2.2.2 La création de valeur dans le quartier

Lors d’une discussion informelle avec des membres fondateurs de La Louve et des membres très impliqués, a été évoqué l’impact qu’aurait La Louve sur les commerces du quartier. L’un des intervenants, fondateur de La Louve, m’explique l’impact qu’a eu le supermarché PSFC sur le quartier, et anticipe ce qui se passerait dans le cas parisien :

« A New York, c’est ce qui s’est passé. C'est-à-dire que, en fait… cela fait monter la qualité de l’offre alimentaire même dans les petites supérettes… ce qu’on appelle les bodegas, enfin tu vois les petites… le truc où tu vas normalement pour acheter de la bière quand il est tard et… vraiment les petits commerces d’appoint, ils ont commencé à vendre de la bière artisanale… t’offrent des trucs bios… tu as tout hein. Donc, ils ont dû s’adapter. Les gens leur demandaient : « vous savez que cela existe aussi des bières

A partir de cette explication, il anticipe la transformation que pourrait amener La louve : « Une fois que tu auras amené de la qualité à un prix plus abordable, cela va rendre moins intéressant de faire de la basse qualité.
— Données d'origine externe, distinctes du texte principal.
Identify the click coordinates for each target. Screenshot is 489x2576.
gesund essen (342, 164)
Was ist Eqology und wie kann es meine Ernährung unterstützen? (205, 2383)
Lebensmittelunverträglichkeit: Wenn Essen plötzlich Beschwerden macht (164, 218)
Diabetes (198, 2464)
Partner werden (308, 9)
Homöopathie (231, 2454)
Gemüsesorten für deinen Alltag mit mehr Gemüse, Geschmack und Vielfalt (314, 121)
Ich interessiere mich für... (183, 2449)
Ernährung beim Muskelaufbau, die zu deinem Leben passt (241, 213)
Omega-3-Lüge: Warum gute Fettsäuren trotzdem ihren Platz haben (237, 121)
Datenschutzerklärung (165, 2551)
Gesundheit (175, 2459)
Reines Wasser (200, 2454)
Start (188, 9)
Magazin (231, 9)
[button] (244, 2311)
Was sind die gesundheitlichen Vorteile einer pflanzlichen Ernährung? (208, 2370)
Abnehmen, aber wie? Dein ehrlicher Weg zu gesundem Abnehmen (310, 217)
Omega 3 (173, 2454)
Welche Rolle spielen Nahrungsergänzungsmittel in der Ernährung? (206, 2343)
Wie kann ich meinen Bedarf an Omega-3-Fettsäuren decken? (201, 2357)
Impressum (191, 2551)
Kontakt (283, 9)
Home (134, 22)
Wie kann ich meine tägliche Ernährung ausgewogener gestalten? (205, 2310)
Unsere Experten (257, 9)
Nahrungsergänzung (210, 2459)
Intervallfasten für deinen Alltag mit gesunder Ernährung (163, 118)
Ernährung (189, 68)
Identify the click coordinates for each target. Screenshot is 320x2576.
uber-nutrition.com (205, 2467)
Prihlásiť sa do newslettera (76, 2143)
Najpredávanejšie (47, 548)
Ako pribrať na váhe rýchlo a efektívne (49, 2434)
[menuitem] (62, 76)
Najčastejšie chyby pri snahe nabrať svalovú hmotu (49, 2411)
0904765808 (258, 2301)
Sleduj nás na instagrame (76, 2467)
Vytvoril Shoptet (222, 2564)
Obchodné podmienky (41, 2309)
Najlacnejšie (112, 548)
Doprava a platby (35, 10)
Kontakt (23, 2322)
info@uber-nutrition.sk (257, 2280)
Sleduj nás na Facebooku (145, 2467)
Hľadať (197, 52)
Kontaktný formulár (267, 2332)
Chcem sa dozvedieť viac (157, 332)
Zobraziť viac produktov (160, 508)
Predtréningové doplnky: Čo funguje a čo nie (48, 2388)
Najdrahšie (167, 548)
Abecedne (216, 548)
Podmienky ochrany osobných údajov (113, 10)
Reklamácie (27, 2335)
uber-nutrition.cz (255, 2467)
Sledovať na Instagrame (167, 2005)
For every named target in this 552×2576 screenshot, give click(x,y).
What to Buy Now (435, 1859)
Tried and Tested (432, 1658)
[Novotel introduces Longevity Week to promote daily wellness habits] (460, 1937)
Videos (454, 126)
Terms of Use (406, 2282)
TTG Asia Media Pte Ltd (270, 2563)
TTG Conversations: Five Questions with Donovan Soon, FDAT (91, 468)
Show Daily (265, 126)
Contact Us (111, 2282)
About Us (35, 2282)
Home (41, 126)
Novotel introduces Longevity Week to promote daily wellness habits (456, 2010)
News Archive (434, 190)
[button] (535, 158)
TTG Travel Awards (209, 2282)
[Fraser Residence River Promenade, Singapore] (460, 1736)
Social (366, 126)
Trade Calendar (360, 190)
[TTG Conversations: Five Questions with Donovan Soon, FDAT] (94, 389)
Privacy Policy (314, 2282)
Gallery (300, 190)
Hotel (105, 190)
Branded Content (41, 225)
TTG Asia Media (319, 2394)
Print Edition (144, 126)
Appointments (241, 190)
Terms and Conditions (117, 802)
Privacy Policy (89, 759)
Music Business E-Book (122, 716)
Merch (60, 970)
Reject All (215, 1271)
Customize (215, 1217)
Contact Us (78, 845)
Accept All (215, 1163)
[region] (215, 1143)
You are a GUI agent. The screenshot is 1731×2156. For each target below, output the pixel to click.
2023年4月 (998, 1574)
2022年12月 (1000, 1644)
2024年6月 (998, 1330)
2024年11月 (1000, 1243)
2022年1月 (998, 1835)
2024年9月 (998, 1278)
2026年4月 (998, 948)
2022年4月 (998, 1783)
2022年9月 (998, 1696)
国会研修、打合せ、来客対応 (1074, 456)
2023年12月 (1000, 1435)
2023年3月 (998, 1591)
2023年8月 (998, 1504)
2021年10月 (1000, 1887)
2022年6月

Et ce sera, peut-être chez le commerçant primeur qui se dirait[...] « En fait, si je faisais un peu plus, si je me remettais en cause, si je regardais un peu les producteurs et…et si j’essayais de vendre une meilleure qualité plus chère ? » A ce moment-là, il y aura peut-être des services que nous…parce que c’est trop compliqué à gérer…avec des gens qui ne travaillent que trois heures toutes les quatre semaines. Des services ! C'est-à-dire que ton primeur va peut-être se réinventer un peu… être presque plus un traiteur qu’un primeur à faire un service expliquant comment utiliser le produit. Tu vois ? Des services immatériels que les gens seront prêts…tu vois, qu’ils voudront mais qu’ils seront prêts à payer d’une certaine façon… cela vaut mieux pour tout le monde quoi. »130

Lors d’une Assemblée Générale, une coopératrice a posé une question sur l’impact du projet sur la création d’emploi dans le quartier. Elle a reçu comme réponse :

« Le groupe “écosystème” a repéré toutes les associations autour de La Louve avec lesquelles nous pourrions avoir des interactions, notamment pour diminuer notre empreinte environnementale. Mais nous n’avons pas fait une démarche spéciale et quantifiée pour créer des emplois. Cependant de façon assez naturelle nous générons une consommation dans les commerces de proximité, comme nous l’avons fait le 6 juin131 »132.

Ainsi, le projet se veut créateur de valeur dans le quartier où il s’installera faute de créer directement de l’emploi.